_本文_
--------------------
離散コサイン変換（DCT）を実行して、ケフレンシー（Quefrency）の次元に変換する。

    # Compute MFCCs from log_mel_spectrograms and take the first num_mfcc_bins.
    mfccs = tf.signal.mfccs_from_log_mel_spectrograms(log_mel)

DCTのタイプは「2」になる。

tensorflow/mfcc_ops.py at master · tensorflow/tensorflow · GitHub

Compute the DCT-II of the resulting log-magnitude mel-scale spectrogram.
The DCT used in HTK scales every basis vector by sqrt(2/N), which is the scaling required for an "orthogonal" DCT-II *except* in the 0th bin, where the true orthogonal DCT (as implemented by scipy) scales by sqrt(1/N).
For this reason, we don't apply orthogonal normalization and scale the DCT by `0.5 * sqrt(2/N)` manually.
--------------------
_提供された情報_
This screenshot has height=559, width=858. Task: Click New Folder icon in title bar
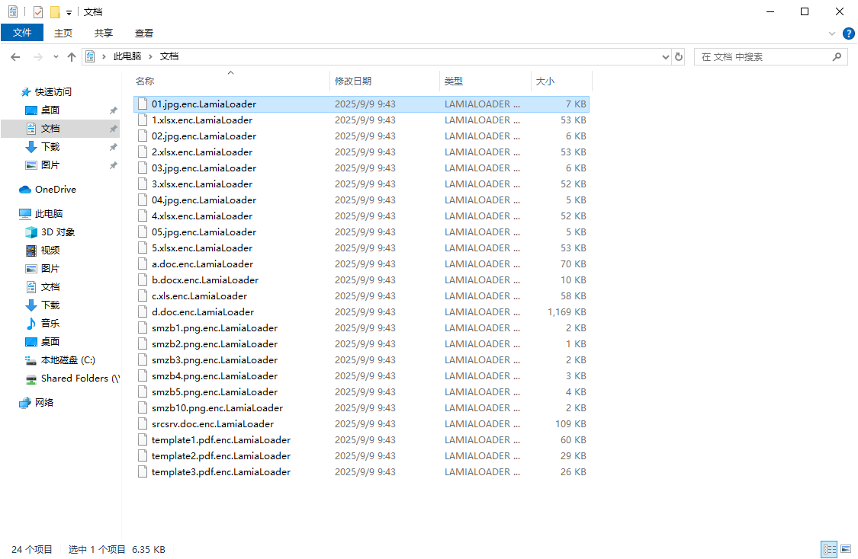point(55,12)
--------------------
_課題内容_
上に示したDCTについての本文から、「Compute the DCT-II」から「scales by sqrt(1/N).」までの部分をそのまま書き写してください。

_この課題の出力_
Compute the DCT-II of the resulting log-magnitude mel-scale spectrogram.
The DCT used in HTK scales every basis vector by sqrt(2/N), which is the scaling required for an "orthogonal" DCT-II *except* in the 0th bin, where the true orthogonal DCT (as implemented by scipy) scales by sqrt(1/N).